The FL Studio Browser (F8) is where you access every sample, preset, and plugin file in your system. Used well, it is fast and powerful. Left unconfigured, it is a maze of folders you cannot navigate quickly. This guide covers the setup and habits that make the Browser work for you.
Adding Your Sample Folders
FL Studio does not automatically know where your samples live. You have to tell it.
Go to Options > File Settings. In the Browser extra search folders section, click the folder icons and add the root directories where your samples are stored. Add:
• Your downloaded sample packs folder
• Any external drives with samples
• Any project-specific sample folders
After adding folders, right-click the Browser and choose Refresh (or press F5 in the Browser). FL Studio indexes all the files in your added folders and makes them searchable.
The Browser Layout
The Browser has several main sections accessible from the icons on the left side:
My computer: Navigate your file system as you would in Explorer/Finder.
Current project: See the samples currently used in the open project. Useful for finding what you have already loaded.
Presets: Plugin presets, organised by manufacturer and plugin. This was renamed from "Library" in FL Studio 2025.
Plugin database: All your installed plugins, both VST and native, organised by type (instruments and effects separately).
Packs: Sample packs from FL Studio's own library, including any FL Cloud downloads.
The Search Bar
The magnifying glass icon at the top of the Browser opens a search bar. Type any part of a filename and FL Studio filters the visible files in real time.

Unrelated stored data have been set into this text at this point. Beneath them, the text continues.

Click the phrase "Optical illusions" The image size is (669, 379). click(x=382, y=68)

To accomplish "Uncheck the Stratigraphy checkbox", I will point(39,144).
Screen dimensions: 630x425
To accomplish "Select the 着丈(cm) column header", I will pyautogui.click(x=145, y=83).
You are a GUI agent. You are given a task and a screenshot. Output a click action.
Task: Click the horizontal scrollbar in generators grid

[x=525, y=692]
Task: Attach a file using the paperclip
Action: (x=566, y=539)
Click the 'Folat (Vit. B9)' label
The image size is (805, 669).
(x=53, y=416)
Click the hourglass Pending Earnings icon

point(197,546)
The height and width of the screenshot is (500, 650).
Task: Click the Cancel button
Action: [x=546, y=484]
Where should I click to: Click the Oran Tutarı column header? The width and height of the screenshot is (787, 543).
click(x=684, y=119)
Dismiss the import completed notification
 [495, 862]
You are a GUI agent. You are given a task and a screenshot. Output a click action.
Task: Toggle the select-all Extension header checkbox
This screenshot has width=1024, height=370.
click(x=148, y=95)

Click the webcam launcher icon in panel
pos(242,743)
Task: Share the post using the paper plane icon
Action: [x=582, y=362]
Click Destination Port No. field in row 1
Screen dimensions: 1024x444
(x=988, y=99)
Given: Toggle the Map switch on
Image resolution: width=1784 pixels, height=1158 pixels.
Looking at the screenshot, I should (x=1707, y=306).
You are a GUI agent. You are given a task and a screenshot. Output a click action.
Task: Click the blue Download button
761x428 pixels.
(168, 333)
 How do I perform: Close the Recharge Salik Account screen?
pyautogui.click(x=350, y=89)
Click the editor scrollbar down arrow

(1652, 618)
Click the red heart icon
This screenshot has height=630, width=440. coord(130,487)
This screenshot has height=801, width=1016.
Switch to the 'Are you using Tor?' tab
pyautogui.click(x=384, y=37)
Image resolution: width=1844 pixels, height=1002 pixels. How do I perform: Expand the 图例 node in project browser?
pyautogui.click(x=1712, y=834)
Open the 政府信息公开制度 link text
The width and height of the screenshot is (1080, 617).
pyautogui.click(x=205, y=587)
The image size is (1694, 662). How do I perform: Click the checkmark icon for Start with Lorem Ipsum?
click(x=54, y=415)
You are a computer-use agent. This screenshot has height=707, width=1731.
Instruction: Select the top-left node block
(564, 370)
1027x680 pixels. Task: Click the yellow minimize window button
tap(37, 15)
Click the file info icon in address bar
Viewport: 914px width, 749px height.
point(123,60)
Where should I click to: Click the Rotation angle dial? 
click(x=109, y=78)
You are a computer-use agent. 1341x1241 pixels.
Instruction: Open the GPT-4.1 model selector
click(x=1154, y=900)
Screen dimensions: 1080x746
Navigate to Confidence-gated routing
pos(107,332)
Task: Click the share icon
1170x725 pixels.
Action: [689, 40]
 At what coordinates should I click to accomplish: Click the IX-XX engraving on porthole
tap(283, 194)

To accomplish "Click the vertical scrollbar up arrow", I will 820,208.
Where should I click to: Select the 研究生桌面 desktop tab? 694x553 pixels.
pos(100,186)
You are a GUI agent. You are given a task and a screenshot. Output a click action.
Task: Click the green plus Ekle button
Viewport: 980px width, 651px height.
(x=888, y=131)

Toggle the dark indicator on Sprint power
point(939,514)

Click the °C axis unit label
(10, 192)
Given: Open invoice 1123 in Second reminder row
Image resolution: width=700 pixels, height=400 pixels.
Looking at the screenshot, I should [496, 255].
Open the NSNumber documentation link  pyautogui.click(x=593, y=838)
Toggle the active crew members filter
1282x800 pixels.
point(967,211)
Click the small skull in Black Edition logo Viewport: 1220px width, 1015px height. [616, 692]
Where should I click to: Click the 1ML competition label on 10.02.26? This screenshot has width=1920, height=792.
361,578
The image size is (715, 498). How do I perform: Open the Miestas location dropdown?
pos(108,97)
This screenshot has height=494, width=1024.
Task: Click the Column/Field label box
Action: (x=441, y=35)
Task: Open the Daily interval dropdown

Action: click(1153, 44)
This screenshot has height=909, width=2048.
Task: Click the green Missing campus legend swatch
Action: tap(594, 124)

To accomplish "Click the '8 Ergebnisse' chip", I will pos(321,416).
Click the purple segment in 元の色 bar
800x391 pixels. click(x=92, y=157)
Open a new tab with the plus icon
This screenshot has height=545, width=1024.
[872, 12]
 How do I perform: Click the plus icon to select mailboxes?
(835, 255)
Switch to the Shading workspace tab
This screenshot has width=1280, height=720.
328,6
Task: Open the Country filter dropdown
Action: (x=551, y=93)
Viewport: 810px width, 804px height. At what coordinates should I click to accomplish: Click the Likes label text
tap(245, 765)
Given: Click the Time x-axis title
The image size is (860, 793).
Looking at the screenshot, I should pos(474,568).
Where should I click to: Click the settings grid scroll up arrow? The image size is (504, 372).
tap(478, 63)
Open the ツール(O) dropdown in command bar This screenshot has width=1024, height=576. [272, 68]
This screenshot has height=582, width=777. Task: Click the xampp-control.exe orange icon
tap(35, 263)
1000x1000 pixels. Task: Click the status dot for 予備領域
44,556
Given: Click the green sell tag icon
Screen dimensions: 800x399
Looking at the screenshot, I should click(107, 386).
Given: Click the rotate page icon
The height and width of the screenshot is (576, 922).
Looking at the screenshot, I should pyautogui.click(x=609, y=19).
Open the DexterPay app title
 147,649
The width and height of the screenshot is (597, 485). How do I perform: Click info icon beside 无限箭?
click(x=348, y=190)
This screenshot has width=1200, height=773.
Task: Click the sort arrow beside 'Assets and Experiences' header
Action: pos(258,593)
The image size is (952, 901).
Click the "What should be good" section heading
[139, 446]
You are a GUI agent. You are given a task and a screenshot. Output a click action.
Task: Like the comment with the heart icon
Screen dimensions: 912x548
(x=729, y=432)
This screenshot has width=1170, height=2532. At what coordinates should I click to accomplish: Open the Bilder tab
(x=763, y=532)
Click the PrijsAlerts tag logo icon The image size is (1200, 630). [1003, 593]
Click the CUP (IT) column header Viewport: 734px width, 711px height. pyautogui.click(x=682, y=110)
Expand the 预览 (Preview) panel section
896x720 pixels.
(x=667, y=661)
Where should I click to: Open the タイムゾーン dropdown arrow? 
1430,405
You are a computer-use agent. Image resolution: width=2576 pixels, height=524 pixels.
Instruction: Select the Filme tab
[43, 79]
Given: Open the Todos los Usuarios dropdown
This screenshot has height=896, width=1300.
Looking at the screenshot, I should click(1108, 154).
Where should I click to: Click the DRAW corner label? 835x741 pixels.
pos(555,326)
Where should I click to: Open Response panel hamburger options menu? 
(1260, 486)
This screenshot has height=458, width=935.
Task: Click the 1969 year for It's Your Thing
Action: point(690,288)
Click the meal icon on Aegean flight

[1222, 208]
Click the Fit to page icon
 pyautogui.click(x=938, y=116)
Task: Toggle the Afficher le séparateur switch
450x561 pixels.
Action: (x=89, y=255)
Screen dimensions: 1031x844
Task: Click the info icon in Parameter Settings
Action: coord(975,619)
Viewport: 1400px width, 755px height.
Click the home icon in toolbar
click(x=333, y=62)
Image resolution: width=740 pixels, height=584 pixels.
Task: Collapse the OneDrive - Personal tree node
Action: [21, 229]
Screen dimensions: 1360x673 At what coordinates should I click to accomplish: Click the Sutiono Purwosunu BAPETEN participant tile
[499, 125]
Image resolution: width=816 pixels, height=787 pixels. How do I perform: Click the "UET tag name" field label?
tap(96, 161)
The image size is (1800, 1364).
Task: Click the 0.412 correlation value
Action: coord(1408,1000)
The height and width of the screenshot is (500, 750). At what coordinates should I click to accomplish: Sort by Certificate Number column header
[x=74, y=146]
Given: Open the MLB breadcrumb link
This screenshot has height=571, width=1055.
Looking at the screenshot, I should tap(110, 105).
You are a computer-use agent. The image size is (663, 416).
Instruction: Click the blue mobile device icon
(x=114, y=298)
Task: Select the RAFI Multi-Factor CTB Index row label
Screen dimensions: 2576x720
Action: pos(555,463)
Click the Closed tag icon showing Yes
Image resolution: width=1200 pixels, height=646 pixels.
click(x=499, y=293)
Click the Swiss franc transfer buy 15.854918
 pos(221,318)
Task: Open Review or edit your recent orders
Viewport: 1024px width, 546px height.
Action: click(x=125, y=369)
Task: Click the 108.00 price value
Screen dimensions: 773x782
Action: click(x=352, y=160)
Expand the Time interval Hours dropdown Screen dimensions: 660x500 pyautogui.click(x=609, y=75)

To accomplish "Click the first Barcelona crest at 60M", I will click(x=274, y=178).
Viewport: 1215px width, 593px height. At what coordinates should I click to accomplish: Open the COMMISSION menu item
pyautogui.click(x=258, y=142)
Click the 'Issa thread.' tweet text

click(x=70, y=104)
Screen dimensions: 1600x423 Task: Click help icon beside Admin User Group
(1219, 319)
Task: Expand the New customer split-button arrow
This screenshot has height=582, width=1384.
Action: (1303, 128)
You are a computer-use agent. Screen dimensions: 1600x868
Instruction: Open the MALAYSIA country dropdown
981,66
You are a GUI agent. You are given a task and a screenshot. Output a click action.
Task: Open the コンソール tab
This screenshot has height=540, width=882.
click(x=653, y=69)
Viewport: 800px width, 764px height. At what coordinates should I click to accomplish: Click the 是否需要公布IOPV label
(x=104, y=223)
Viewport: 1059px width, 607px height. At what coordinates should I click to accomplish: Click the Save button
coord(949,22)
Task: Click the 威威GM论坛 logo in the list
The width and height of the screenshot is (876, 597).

For this to work across your whole library (not just the current folder), you need your sample folders indexed (added in File Settings). Once they are, searching "kick hard" will surface every file with those words across your entire library.
This is the fastest way to find a specific type of sample. Build a habit of searching rather than navigating folder trees.
Previewing Files
Click any audio file in the Browser to preview it. It plays at the Browser's volume (adjustable by a small slider in the Browser's top bar). Toggle Tempo match on if you want loops to preview at your project's BPM.
Right-click a file to see additional options, including: open the file location, add to favourites, and rename.
Favourites
Any file you access frequently can be right-clicked and added to Favourites. The Favourites section appears as a shortcut in the Browser. Use this for your go-to kicks, snares, and textures — saves navigating to the same folder repeatedly.
The Plugin Database
The Plugin database section (the lightning bolt icon) shows all your VST and AU plugins. They are sorted into Instruments and Effects categories, with subfolders for Fruity plugins, VST2, VST3, and so on.
When you install a new VST, it should appear here automatically after you rescan the plugin database. To force a rescan: right-click the Plugin Database folder in the Browser and choose Refresh plugin list (or go to Options > Manage plugins).
If a recently installed plugin is not appearing, check that FL Studio is scanning the correct folder. Most VSTs install to a standard folder:
• Windows: C:\Program Files\VSTPlugins\ or C:\Program Files\Common Files\VST3\
• Mac: /Library/Audio/Plug-Ins/
Make sure these are listed in FL Studio's plugin scan folders (Options > Manage plugins > Plugin search paths).
Columns View for Folders
FL Studio 2025 added preview for folders in the Columns view mode — accessible from the tab menu in the Browser. In columns view, hovering over a sample folder shows a preview of the content without clicking into the folder first. This speeds up pack auditioning significantly.